*** DOCUMENT EXTRACT ***
All it takes is one look, at a face and/or body with features and symmetry that correspond to beauty criteria we’re not even aware of, and our orbitofrontal cortex comes to life, and our adrenal glands release noradrenaline.

Similar to adrenaline, this chemical messenger, emitted in response to stress, puts the body into a state of turmoil, producing a racing heart, dilated pupils, flushed cheeks, a loss of appetite and an inability to sleep.

If Nature hadn’t been so cleverly designed, we’d be catapulted into a state of shock by this surge of noradrenaline, inducing a flight response. But this wave of noradrenaline is followed by one of dopamine, the happiness hormone, which gives us the motivation and strength to approach our object of desire, allowing the adventure to begin, and potentially develop … (1)

The sexual embrace: an explosion of hormones

Once contact has been established, the couple start their mating ritual, prompted by the species’ instinct for reproduction which seeks to initiate sexual relations (2).

This is driven once again by dopamine, supported by testosterone and to a lesser degree, oestrogen, in both men and women. To learn more about testosterone, check out our blog on the top 5 testosterone boosters. Desire may actually be the result of an imbalance between what are termed ‘excitatory’ mechanisms (based on dopamine, testosterone and oestrogen) and ’inhibitory’ ones (based, in particular, on serotonin, prolactin and opioids).

Either way, sexual intercourse produces two possible direct effects:

  • the release of high levels of dopamine, especially when orgasm occurs;
  • the production of oxytocin, the famous ‘attachment hormone’.

The first activates the reward circuit: the partner is associated with pleasure and physiological reward; he or she is missed when absent. In a different way, the second – related more to childhood - produces an attachment, and again, the partner is missed when absent(3).

In both cases, it is highly probable that the loved one’s absence produces a very specific reaction: a drop in serotonin levels… similar to that experienced by people suffering from depression. It’s that feeling of missing the partner.

It’s interesting to note that the way people in love function at a hormonal and behavioural level is actually similar to drug addicts (4)!

From passion to enduring love: which chemicals come into play here?
*** End of DOCUMENT EXTRACT ***
*** ENTRIES SHOWN ***
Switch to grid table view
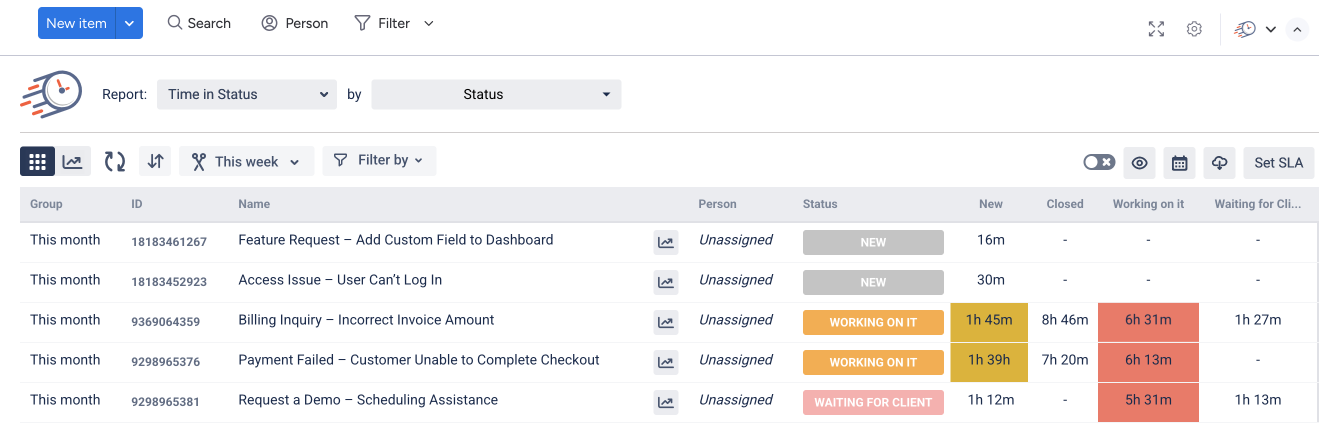 [x=38, y=161]
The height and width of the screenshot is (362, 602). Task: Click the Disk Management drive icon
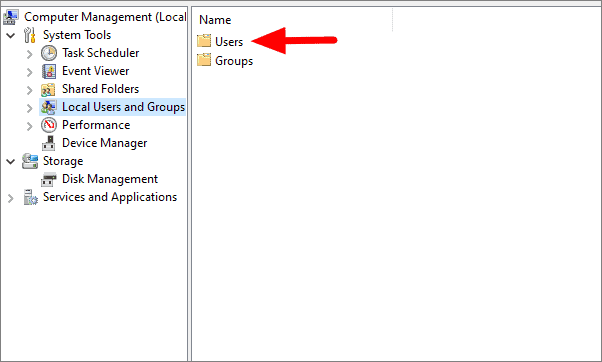click(49, 179)
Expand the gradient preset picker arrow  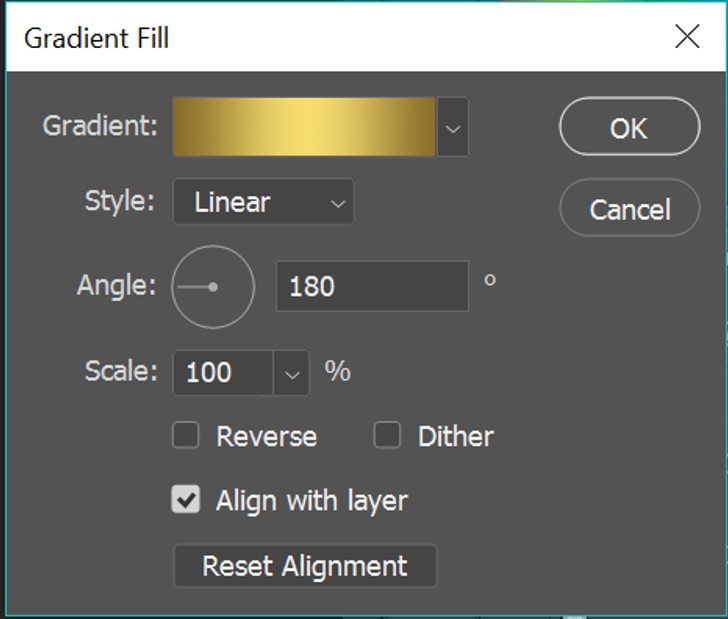point(453,128)
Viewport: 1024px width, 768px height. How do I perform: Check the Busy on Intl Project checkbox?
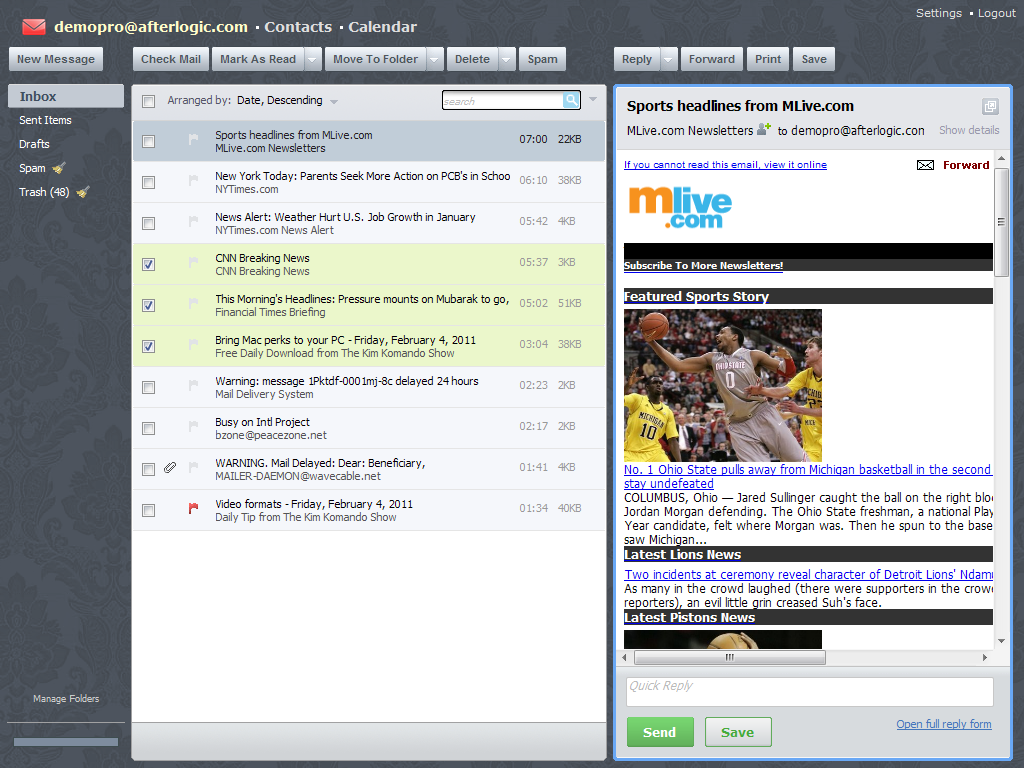pos(149,428)
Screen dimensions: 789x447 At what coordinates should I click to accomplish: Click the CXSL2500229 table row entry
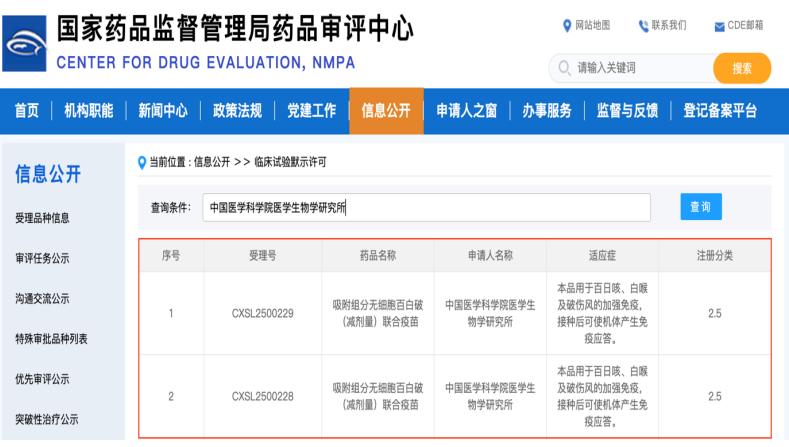coord(262,313)
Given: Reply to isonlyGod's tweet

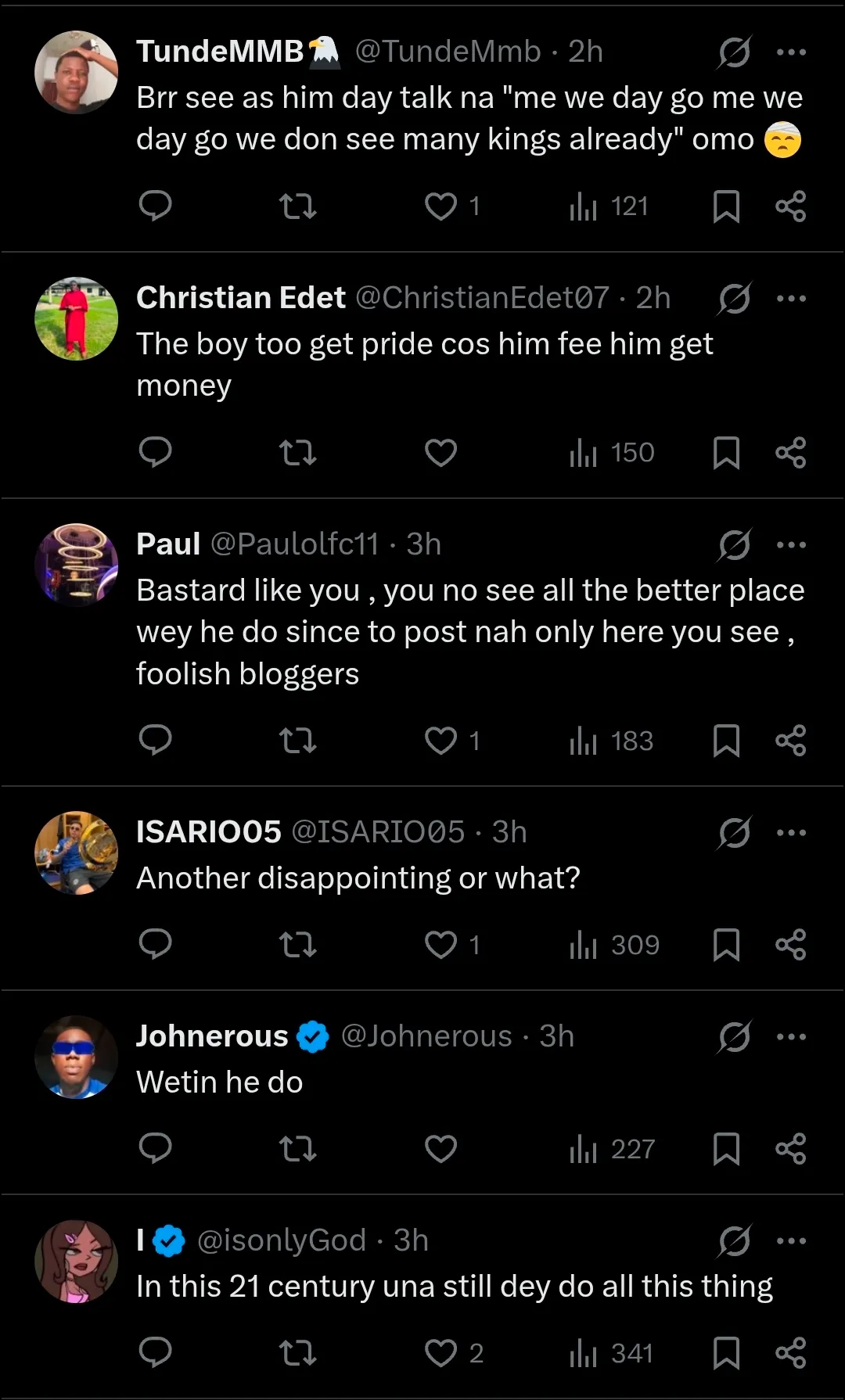Looking at the screenshot, I should 155,1352.
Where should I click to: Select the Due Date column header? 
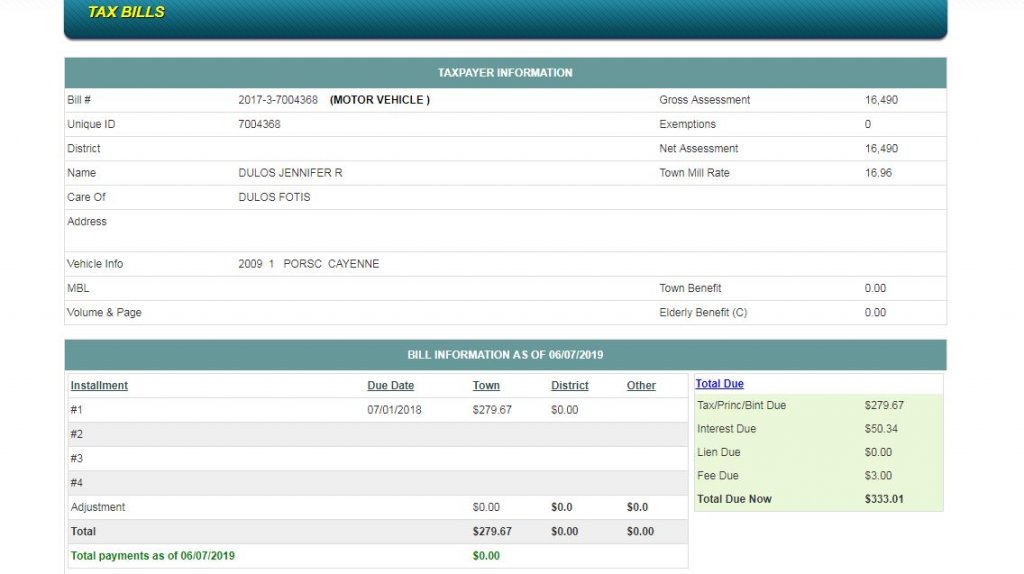click(390, 386)
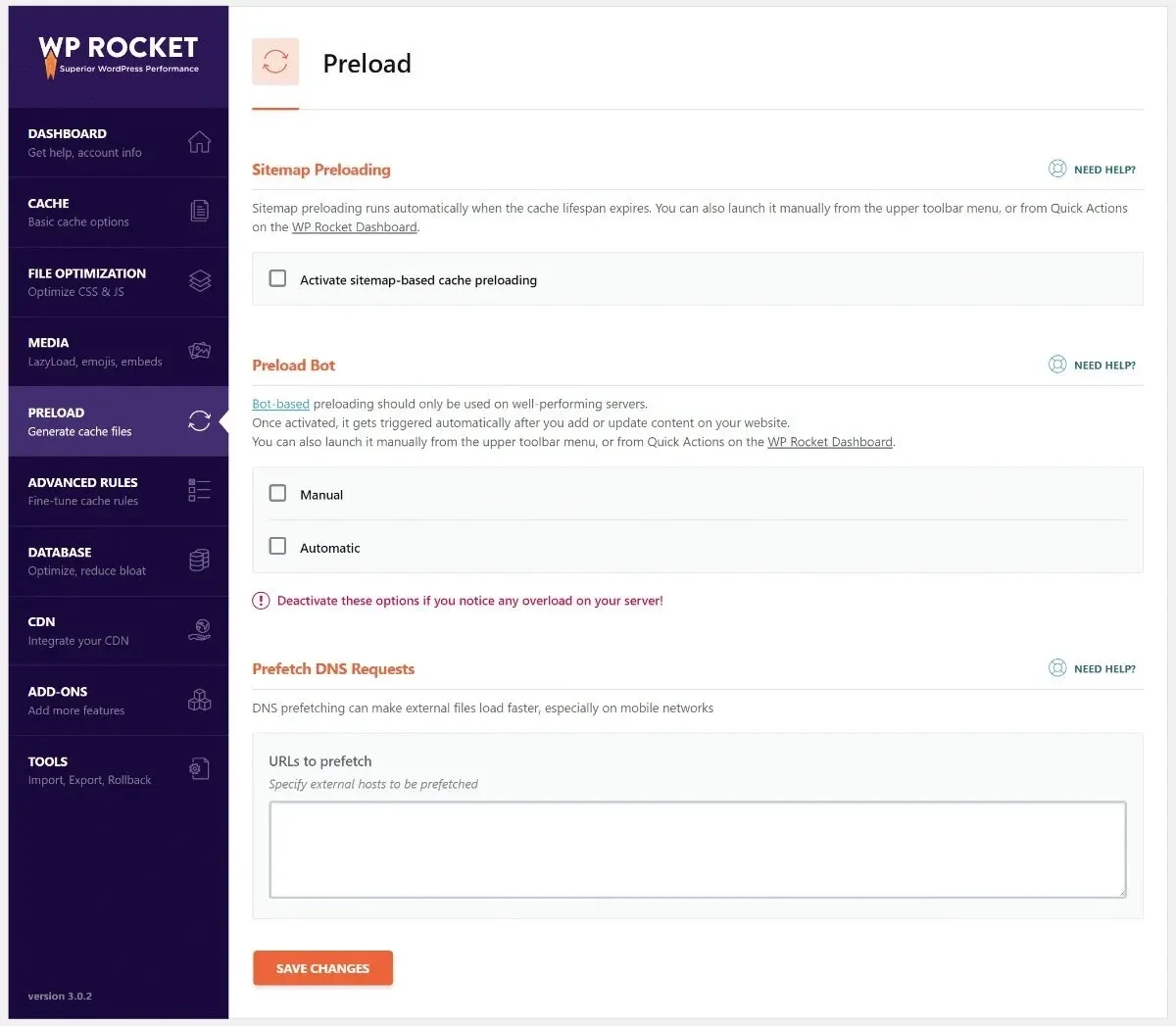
*** End of ENTRIES SHOWN ***
PROBLEM SET:
- a) Translate this sentence from the passage on the chemistry of love into French: "Similar to adrenaline, this chemical messenger, emitted in response to stress, puts the body into a state of turmoil, producing a racing heart, dilated pupils, flushed cheeks, a loss of appetite and an inability to sleep."
- b) Resume the passage on the chemistry of love, picking up right after its last line, "From passion to enduring love: which chemicals come into play here?"

RESPONSES PER TASK:
- a) Semblable à l'adrénaline, ce messager chimique, libéré en réponse au stress, plonge le corps dans un état d'agitation, provoquant un cœur qui s'emballe, des pupilles dilatées, des joues rouges, une perte d'appétit et une incapacité à dormir.

- b)
Once a couple has moved beyond this first, ‘sex-driven’ stage – being ‘blinded’ by love (it’s oxytocin rather than love that causes this), missing their ‘other half’, passionate reunions - they either break up, and go on to experience this ‘love at first sight’ explosion of hormones with somebody else, or they settle into a relationship of enduring love… which involves its own set of chemical reactions.

The most important chemical associated with building a lasting relationship is anandamide. This neurotransmitter plays a role in mood regulation, memory, appetite, pain, cognition, and emotions (5).

And it turns out that this molecule which has a calming effect on lovers, putting them in a state of quiet happiness, is actually an endogenous cannabinoid!

Having said that, it‘s neither magical nor everlasting: in order for levels of oxytocin, dopamine, anandamide and serotonin to be maintained in either partner, the conditions that existed when these chemicals first emerged need to be reproduced as much as possible. In terms of sexuality, there are certain natural stimulants, such as damiana (its Latin name being Turnera aphrodisiaca), which can also provide effective support.

Kindness, affectionate gestures, looks, tender words, moments of playfulness, togetherness, exchanging compliments, sharing, dancing, embracing, etc.: shows of affection and tenderness are ultimately what sustains a long-lasting relationship.

References

  1. https://www.radiofrance.fr/franceculture/portrait-chimique-de-votre-cerveau-amoureux-8439109
  2. LEONTI, Marco et CASU, Laura. Ethnopharmacology of love. Frontiers in pharmacology, 2018, p. 567.
  3. BERLOW, Yossi. Biochemistry ofthe Human Orgasm.
  4. KLURFAN, Gustavo. “Toxicomanic” passion for an object: the sexual relation exists. In : Lacan and Addiction. Routledge, 2018. p. 119-130.
  5. DI MARZO, Vincenzo, FONTANA, Angelo, CADAS, Hugues, et al.Formation and inactivation of endogenous cannabinoid anandamide in central neurons. Nature, 1994, vol. 372, no 6507, p. 686-691.